И я догадываюсь уже, что за великим неуважением к отдельному человеку здесь стоит великое уважение к человеку вообще, длящемуся из века в век поверх отдельных человеческих жизней и созидающему великое. А виновный, думаю я, здесь больше ничего не значит.
Я понимаю теперь, почему русское законодательство, так часто карающее смертью, не предусматривает заключения больше чем на десять лет и допускает всяческие снижения этого срока. Если отступник может вернуться в лоно общества, он вернется и раньше. Зачем же продлевать наказание, если наказанный уже стал другим человеком? Ведь и с арабским вождем, признавшим наши законы, мы обращаемся как с равным. Так что само понятие наказания здесь, в СССР, потеряло смысл.
У нас говорят, что осужденный расплачивается за свой долг. И каждый год искупления – выплата по некоему незримому счету. Долг может оказаться неоплатным – и тогда осужденному отказывают в праве снова стать человеком. И пятидесятилетний каторжник все еще платит за двадцатилетнего мальчика, которого гнев однажды толкнул на убийство.

-----

ЧТО СДЕЛАТЬ:
Приведи заново участок отрывка о наказании от «Я понимаю теперь, почему» до «СССР, потеряло смысл.», поменяв «десять лет» на «пять лет». Строки ниже никак не связаны с отрывком о наказании.

ФРАГМЕНТ ИСТОЧНИКА:
-----

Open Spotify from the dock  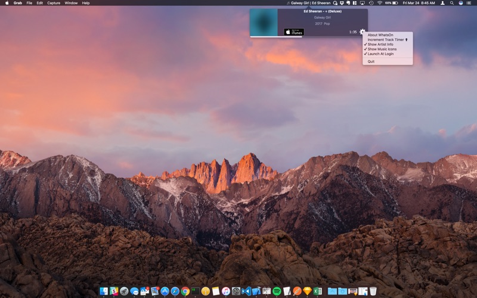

-----

ГОТОВОЕ РЕШЕНИЕ:
Я понимаю теперь, почему русское законодательство, так часто карающее смертью, не предусматривает заключения больше чем на пять лет и допускает всяческие снижения этого срока. Если отступник может вернуться в лоно общества, он вернется и раньше. Зачем же продлевать наказание, если наказанный уже стал другим человеком? Ведь и с арабским вождем, признавшим наши законы, мы обращаемся как с равным. Так что само понятие наказания здесь, в СССР, потеряло смысл.